Here's an interesting question for you:
Can RFC 2047 encoded text in the Subject line of an email contain encoded line break characters (i.e.,, ^J, a.k.a. 0x0A)?
I don't think they should, because the point of RFC 2047 encoding is to encode non-ASCII characters which would otherwise be legal in the Subject line, not to encode characters which would otherwise be illegal, which includes line breaks.
RFC 2047 itself doesn't give a definitive answer.
What do you think?
[#]email #MIME #SMTP #SysAdmin
=> More informations about this toot | More toots from jik@federate.social
Why am I asking this? Because I have a filter which runs on my incoming email which decodes RFC 2047 encoding that didn't need to be encoded, and I just discovered that it's breaking the formatting of some emails from LinkedIn because these emails are including LF characters in the encoded text. I'm going to fix the filter to work around the problem, but I am curious to hear what other people think.
=> More informations about this toot | More toots from jik@federate.social
For example:
Subject: =?UTF-8?Q?Carly_-_Director,_Franchise_Secur?=
=?UTF-8?Q?ity_Strategy_posted:_One_of_the_f?=
=?UTF-8?Q?irst_engineers_I_hired_found_me_o?=
=?UTF-8?Q?n_LinkedIn._=0A=0AHere=E2=80=99s_what_he_did=E2=80=A6?=
See the linefeed character lurking there in the last encoded blob?
=> More informations about this toot | More toots from jik@federate.social
And here's the one line of code I had to add to my filter to fix the problem (preceded by a five-line comment explaining what it's for and why it works):
1 while ($value =~ s/\n([^ \t])/\n $1/g);
Yes, it's written in #Perl. I still write stuff in Perl when it's the right tool for the job. Simple tasks that revolve around text processing are more easily done in Perl than any other language, IMO.
A 🏆 to the first person who can explain why the fix is a loop instead of a single search/replace.
=> More informations about this toot | More toots from jik@federate.social
@jik
If the ([^ \t]) matches a \n, then the regex engine will have already moved past it, so even though you've got the /g option that particular \n won't match the first character of your regex? But when you pass it back in on the next loop it will?
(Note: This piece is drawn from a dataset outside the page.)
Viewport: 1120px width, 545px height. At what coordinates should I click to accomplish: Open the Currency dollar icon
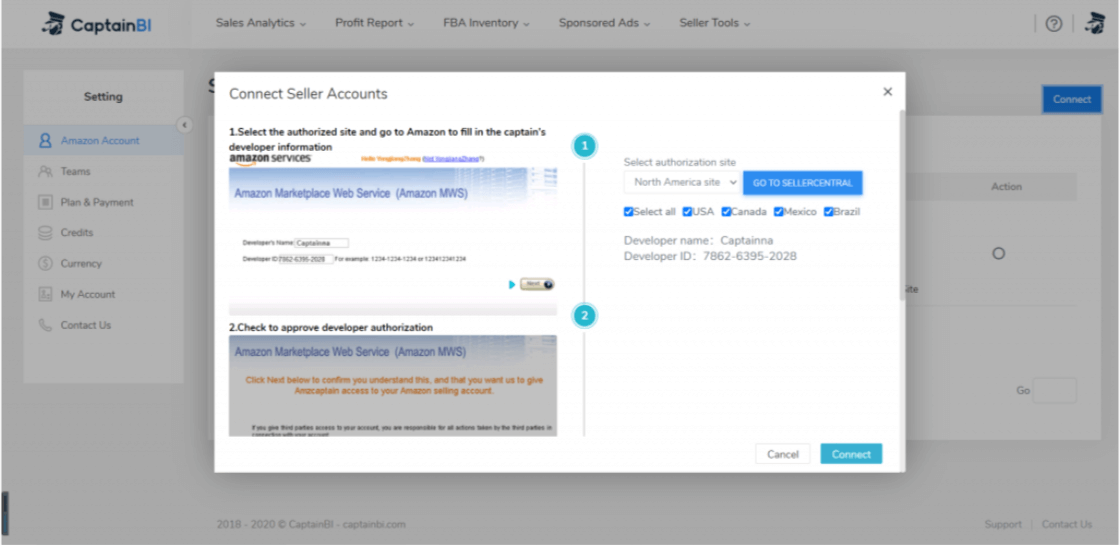[45, 264]
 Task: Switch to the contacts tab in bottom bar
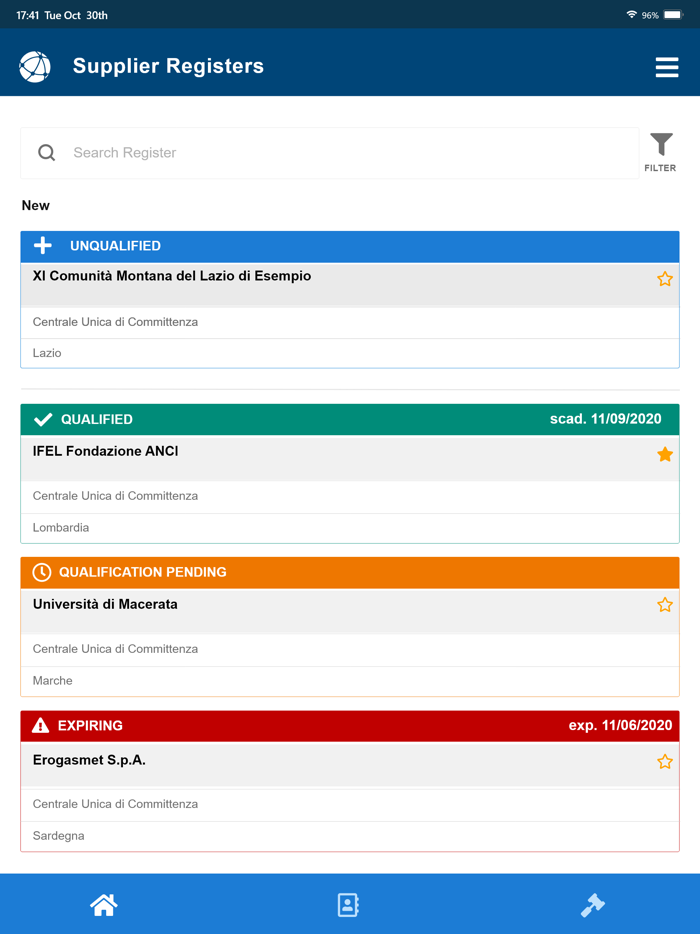(x=347, y=904)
Basically, "because \n\n is possible".
This feels like a situation where one of those extended regex attributes that means something like "match but don't consume" might do the trick for a single pass solution, but I never learned those. 😁
=> More informations about this toot | More toots from jztusk@mastodon.social
@jik
Okay, it was stuff like "positive lookahead assertion" that I was thinking of. But as far I can understand them, that won't do what you want. Let's hope future you appreciates the extended comment current you wrote.
=> More informations about this toot | More toots from jztusk@mastodon.social
@jztusk @jztusk Yes, you win the 🏆 for the first and correct answer.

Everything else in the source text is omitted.